Know when to fold ’em: Polycomb complexes in oncogenic 3D genome regulation
Chromatin organization is tightly controlled in both space and time through coordinated processes that give rise to three-dimensional (3D) structures, such as topologically associating domains (TADs), chromatin loops, and Polycomb Bodies. These structures are closely tied to the regulation of transcription, and disruptions in these processes are often implicated in cancer and developmental disorders. One notable oncogenic alteration of the 3D genome involves the recurrent dysregulation of Polycomb Group Complex (PcG) functions. Such dysregulation can arise from genetic mutations, gene amplifications, or deletions affecting PcG protein-coding genes.

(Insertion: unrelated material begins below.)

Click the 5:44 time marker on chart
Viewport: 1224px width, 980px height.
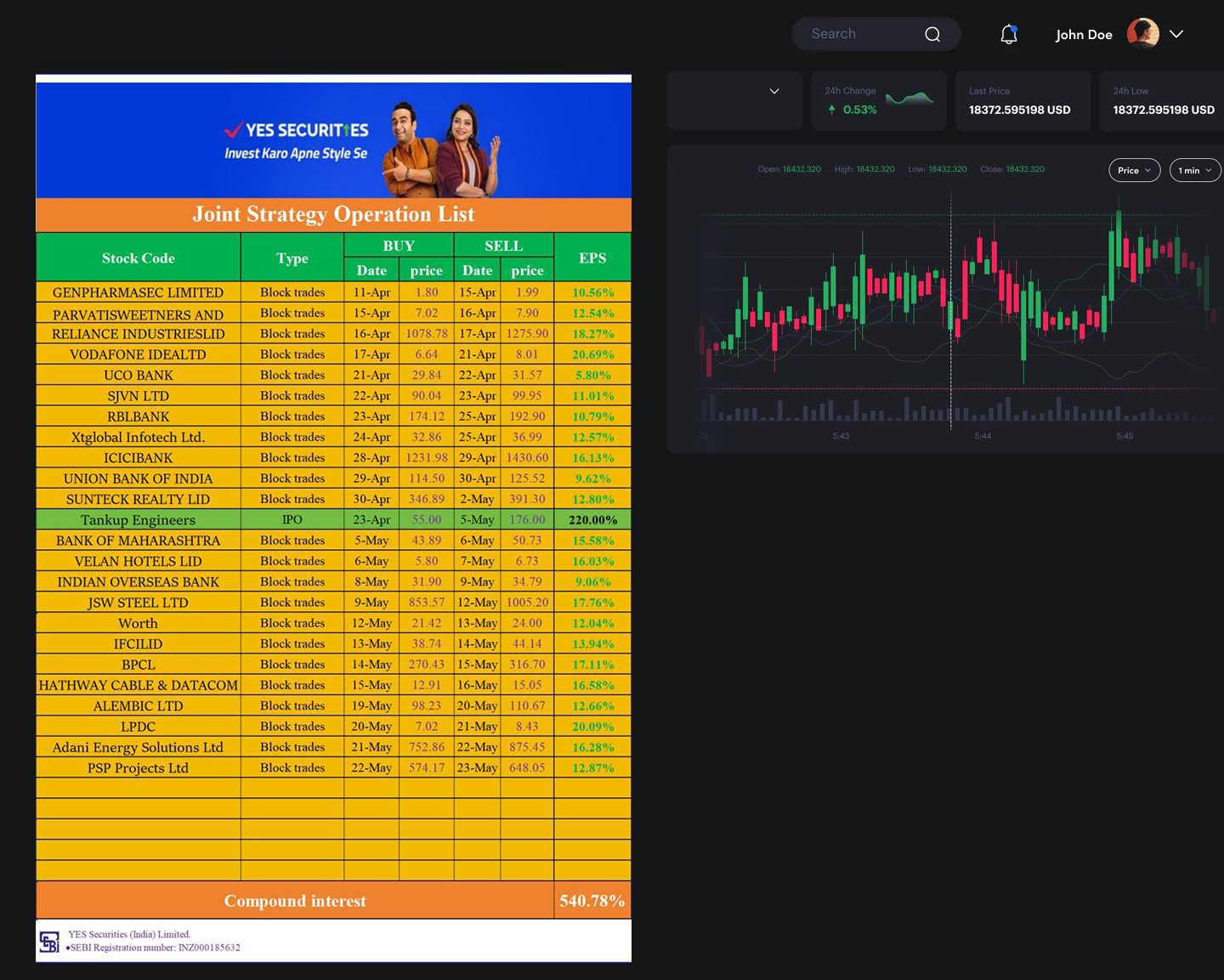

PcG complexes are evolutionarily conserved epigenetic regulators essential for early development and function as critical transcriptional repressors. They include PRC1, PRC2, and PR-DUB, which control histone modifications such as H2AK119ub1 and H3K27me3. The nuclear distribution of these complexes and their associated ML364 modifications significantly influence gene transcription and 3D genome organization. Despite their importance, the mechanisms by which PcG complexes regulate 3D chromatin architecture remain poorly understood.
This study explores the role of PcG complexes in shaping 3D chromatin structure and compaction, examines how their dysregulation contributes to tumorigenesis, and considers the therapeutic potential of targeting these mechanisms.